Your task »
Word-for-word repetition of the records below is needed, but only from the line holding "Task: Click the vertical page scrollbar" through the final line, with pictures excluded.

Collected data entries
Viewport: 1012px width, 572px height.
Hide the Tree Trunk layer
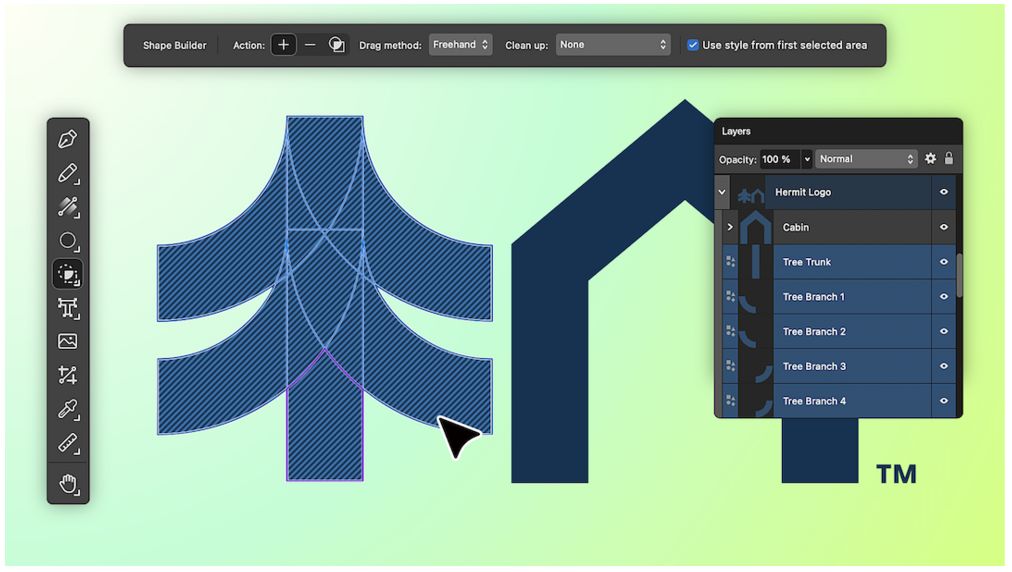(x=943, y=262)
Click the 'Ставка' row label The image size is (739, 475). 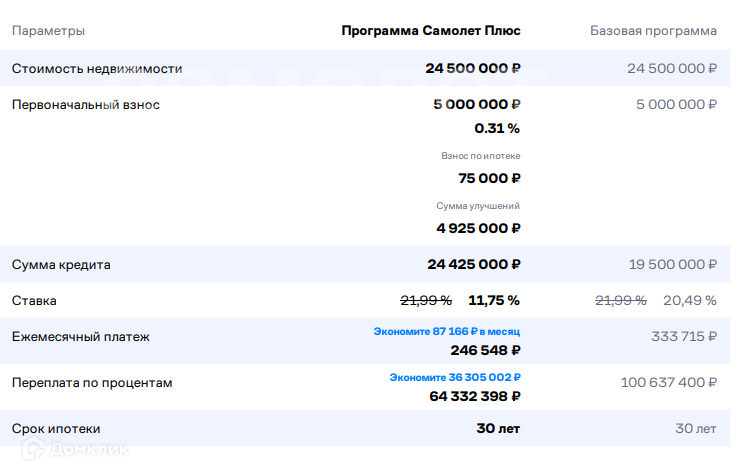[x=34, y=301]
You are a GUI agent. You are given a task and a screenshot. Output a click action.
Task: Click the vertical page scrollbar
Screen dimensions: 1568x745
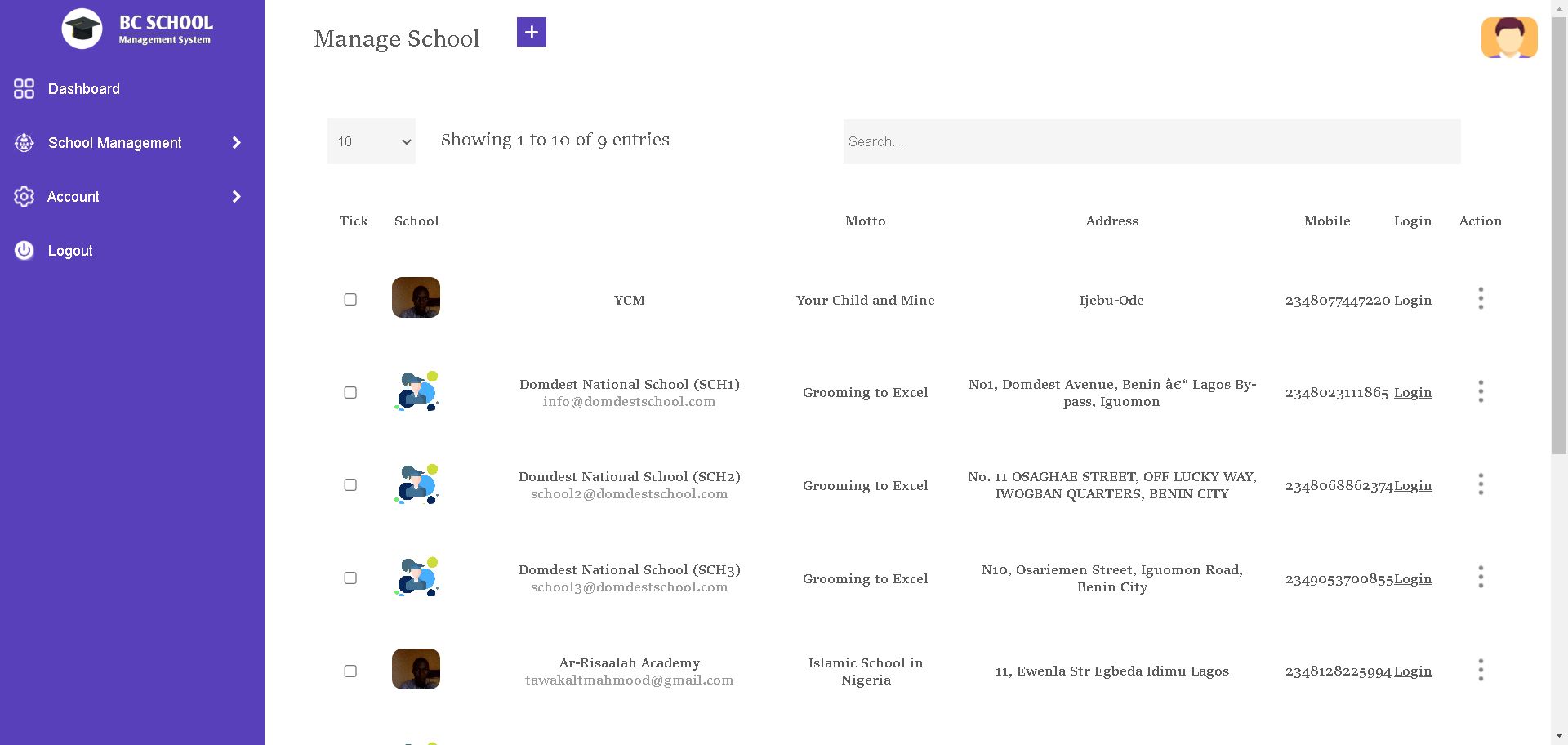click(x=1559, y=245)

Response area »
Task: Click the vertical page scrollbar
Screen dimensions: 1568x745
click(x=1559, y=245)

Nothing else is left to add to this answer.